-- BEGIN Extracted data --
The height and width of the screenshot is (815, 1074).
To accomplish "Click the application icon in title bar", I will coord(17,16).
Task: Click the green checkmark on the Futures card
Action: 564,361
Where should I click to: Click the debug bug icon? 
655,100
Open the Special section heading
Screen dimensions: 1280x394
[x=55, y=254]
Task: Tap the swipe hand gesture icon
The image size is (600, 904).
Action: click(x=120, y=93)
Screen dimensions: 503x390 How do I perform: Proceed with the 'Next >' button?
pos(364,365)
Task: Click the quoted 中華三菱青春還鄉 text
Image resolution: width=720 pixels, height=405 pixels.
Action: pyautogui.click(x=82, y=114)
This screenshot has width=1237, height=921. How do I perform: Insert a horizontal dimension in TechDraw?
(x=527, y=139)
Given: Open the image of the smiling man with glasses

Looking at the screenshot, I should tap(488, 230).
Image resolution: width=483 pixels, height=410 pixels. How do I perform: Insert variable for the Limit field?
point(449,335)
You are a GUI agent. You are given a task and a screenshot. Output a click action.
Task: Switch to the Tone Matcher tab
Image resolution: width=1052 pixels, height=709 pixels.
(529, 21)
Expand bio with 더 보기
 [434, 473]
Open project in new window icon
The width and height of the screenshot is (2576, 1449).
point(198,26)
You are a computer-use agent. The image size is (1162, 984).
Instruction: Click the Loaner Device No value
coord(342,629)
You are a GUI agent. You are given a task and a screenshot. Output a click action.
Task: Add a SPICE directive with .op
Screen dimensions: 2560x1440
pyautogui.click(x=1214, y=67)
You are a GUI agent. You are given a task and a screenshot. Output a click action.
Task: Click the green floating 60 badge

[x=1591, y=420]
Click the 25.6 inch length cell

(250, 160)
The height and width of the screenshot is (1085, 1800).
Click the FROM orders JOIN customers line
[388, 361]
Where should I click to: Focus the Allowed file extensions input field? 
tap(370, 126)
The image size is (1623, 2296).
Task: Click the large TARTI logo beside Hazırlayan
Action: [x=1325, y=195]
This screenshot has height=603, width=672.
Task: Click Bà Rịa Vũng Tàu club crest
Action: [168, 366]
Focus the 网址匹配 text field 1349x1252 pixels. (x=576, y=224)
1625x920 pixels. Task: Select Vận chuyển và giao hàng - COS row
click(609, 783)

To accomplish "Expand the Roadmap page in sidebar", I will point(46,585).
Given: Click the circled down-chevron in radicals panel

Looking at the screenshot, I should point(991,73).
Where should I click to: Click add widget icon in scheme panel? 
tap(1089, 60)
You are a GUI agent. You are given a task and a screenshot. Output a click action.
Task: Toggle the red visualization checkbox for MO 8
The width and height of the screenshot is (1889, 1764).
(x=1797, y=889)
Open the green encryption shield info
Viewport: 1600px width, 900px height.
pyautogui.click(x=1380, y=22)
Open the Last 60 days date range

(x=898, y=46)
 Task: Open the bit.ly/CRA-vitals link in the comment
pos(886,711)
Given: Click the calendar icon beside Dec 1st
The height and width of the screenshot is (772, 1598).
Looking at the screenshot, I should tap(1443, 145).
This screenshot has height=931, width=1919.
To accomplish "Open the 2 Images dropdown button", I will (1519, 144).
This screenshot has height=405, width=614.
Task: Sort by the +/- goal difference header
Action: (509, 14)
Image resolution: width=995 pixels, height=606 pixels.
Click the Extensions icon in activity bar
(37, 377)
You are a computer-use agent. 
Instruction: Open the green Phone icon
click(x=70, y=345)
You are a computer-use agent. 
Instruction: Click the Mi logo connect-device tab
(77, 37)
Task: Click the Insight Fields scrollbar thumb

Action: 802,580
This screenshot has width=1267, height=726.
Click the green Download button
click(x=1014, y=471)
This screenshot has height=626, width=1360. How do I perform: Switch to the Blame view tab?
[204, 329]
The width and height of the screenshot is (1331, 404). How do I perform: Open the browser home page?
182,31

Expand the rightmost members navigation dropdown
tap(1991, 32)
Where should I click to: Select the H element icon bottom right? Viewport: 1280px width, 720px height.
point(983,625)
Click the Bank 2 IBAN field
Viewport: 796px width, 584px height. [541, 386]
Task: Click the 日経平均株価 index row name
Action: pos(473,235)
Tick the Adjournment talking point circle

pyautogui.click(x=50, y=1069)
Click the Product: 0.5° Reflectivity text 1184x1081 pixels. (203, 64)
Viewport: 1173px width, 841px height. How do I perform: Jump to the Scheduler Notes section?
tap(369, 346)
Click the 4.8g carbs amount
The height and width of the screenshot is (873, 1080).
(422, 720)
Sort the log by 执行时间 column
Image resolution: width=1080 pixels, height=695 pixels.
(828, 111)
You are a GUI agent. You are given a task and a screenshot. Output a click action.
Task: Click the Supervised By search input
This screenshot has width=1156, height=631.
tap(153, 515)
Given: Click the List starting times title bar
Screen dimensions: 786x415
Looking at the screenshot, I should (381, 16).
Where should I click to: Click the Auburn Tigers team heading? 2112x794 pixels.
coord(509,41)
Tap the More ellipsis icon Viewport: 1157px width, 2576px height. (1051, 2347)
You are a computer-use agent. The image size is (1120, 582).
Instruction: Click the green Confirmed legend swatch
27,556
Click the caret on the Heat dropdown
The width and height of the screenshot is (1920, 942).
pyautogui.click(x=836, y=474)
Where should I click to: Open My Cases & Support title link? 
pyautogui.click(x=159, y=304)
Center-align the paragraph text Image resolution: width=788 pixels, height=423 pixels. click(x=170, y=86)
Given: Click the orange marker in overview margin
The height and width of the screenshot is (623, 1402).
-- END Extracted data --
Exercise prompt - Find every line in the entries above that contains the word "pixels" and copy each of those lines. Letter case matters.

Answer to the exercise -
Image resolution: width=720 pixels, height=405 pixels.
Image resolution: width=483 pixels, height=410 pixels. How do I perform: Insert variable for the Limit field?
Image resolution: width=1052 pixels, height=709 pixels.
Focus the 网址匹配 text field 1349x1252 pixels. (x=576, y=224)
1625x920 pixels. Task: Select Vận chuyển và giao hàng - COS row
Image resolution: width=995 pixels, height=606 pixels.
Click the Product: 0.5° Reflectivity text 1184x1081 pixels. (203, 64)
Image resolution: width=1080 pixels, height=695 pixels.
Where should I click to: Click the Auburn Tigers team heading? 2112x794 pixels.
Center-align the paragraph text Image resolution: width=788 pixels, height=423 pixels. click(x=170, y=86)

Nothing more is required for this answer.